Dataset entries
━━━━━━━━━━
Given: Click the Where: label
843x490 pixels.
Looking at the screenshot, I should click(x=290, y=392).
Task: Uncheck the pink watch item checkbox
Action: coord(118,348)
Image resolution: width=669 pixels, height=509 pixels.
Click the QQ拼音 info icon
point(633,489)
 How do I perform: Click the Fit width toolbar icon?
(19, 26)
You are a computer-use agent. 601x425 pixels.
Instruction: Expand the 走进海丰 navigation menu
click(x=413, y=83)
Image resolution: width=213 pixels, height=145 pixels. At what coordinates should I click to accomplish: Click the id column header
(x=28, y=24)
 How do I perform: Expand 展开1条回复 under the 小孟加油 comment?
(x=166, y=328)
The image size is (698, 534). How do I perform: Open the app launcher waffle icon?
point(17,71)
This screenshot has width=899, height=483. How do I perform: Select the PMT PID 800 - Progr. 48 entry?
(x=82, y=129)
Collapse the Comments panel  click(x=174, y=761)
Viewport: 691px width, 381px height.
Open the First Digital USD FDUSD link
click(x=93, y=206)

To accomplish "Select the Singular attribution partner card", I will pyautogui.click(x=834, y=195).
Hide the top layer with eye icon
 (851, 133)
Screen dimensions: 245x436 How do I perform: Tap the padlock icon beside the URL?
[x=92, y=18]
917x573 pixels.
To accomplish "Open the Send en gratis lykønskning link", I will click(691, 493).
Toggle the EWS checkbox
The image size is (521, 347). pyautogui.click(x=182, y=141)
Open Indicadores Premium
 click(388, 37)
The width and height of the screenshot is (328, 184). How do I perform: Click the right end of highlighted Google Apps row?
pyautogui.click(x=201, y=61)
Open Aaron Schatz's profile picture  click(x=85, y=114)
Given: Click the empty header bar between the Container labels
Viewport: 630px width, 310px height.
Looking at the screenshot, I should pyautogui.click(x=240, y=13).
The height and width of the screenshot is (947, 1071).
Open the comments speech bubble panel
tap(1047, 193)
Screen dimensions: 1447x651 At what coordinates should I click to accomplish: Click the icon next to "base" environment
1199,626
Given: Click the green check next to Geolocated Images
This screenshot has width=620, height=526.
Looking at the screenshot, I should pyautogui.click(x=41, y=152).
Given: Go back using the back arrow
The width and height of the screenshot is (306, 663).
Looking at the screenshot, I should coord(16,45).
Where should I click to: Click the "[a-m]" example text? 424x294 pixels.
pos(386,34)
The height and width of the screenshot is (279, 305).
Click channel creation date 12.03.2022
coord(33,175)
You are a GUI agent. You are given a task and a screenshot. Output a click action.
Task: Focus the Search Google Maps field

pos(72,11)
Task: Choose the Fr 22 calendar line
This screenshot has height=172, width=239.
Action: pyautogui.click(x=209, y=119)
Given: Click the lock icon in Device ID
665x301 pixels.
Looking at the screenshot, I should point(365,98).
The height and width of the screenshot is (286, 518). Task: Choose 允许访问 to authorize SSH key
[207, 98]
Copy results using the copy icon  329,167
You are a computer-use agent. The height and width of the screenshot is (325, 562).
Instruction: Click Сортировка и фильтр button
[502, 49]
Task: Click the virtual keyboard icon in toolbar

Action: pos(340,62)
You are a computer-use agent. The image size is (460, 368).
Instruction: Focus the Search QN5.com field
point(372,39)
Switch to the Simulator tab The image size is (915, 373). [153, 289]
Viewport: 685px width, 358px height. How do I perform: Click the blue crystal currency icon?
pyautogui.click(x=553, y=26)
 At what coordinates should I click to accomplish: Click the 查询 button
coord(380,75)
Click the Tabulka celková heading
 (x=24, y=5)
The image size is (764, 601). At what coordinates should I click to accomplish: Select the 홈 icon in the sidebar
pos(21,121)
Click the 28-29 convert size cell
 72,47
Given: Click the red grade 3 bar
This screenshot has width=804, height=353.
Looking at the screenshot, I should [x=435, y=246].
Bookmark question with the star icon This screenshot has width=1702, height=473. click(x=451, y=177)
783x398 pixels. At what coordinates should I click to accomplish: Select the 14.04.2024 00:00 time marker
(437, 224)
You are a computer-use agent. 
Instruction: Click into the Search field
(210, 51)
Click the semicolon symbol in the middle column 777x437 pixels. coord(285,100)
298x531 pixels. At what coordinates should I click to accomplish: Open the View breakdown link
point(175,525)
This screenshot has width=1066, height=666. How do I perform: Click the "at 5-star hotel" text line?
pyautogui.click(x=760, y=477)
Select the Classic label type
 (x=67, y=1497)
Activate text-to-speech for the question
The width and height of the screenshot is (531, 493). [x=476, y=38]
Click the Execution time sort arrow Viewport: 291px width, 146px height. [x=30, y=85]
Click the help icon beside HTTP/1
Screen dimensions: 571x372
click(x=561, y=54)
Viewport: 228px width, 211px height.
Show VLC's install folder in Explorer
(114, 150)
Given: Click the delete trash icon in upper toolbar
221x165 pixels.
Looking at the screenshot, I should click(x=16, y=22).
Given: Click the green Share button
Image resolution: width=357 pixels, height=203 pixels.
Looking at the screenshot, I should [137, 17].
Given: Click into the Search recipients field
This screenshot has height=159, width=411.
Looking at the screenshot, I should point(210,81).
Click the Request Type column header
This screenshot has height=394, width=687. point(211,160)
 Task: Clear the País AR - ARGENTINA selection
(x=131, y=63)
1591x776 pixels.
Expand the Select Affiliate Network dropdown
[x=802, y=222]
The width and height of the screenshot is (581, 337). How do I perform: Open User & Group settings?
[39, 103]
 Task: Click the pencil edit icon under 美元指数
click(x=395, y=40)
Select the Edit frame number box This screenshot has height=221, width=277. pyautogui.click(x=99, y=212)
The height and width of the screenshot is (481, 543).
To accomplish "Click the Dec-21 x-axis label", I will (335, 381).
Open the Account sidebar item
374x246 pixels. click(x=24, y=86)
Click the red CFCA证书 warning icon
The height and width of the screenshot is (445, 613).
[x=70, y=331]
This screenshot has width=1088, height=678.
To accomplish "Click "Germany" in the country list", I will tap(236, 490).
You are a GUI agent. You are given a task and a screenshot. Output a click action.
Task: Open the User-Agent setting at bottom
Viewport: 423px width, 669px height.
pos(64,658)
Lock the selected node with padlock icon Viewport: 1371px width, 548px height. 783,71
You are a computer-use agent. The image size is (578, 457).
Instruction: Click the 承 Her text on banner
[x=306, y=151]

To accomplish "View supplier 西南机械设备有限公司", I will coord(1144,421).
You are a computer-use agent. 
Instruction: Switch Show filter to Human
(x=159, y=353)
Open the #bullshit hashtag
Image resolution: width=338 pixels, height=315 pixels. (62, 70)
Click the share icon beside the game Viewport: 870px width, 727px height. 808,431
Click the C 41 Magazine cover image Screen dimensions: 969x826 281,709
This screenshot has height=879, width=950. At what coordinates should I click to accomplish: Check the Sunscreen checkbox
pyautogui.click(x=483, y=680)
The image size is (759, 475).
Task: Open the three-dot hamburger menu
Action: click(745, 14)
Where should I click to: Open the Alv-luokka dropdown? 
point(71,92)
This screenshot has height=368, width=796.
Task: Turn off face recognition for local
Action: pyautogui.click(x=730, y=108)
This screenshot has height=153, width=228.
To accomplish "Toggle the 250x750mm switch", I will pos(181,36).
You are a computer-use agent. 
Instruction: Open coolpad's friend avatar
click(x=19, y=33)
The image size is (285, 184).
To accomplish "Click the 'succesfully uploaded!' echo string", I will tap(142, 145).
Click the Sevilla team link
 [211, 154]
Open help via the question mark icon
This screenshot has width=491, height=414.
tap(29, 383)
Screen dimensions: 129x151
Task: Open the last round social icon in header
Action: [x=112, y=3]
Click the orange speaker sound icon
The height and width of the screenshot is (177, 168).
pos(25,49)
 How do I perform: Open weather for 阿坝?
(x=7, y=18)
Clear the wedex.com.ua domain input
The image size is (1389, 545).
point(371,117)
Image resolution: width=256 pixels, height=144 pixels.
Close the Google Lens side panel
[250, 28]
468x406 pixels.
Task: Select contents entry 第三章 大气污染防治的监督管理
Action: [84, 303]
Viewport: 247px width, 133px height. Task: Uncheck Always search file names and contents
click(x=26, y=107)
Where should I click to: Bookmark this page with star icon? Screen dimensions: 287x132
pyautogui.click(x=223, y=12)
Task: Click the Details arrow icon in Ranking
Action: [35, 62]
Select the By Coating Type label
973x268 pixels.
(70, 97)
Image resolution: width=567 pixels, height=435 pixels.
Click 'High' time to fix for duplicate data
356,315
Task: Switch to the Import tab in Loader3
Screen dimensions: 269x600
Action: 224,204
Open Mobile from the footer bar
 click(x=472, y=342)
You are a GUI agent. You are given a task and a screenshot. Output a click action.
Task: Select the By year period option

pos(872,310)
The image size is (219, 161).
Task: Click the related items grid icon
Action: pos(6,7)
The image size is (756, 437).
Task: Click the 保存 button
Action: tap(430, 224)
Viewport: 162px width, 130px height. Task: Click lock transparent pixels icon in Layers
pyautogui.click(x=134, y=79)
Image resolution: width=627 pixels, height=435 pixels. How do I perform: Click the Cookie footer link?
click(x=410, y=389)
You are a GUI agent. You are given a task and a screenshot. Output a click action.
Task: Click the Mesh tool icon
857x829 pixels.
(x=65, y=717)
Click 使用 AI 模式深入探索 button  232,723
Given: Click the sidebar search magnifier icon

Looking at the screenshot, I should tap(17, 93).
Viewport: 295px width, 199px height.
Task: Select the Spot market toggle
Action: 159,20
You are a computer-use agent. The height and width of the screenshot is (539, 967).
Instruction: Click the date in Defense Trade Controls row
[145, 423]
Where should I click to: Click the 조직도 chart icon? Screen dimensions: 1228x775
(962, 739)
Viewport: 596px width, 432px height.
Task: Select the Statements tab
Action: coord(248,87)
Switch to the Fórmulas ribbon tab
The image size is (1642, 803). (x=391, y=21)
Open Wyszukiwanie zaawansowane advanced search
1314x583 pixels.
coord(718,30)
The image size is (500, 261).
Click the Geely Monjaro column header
━━━━━━━━━━
WORK REQUEST: Return all lines from the entries that contain the string "help".

EXERCISE OUTPUT:
Click the help icon beside HTTP/1
Open help via the question mark icon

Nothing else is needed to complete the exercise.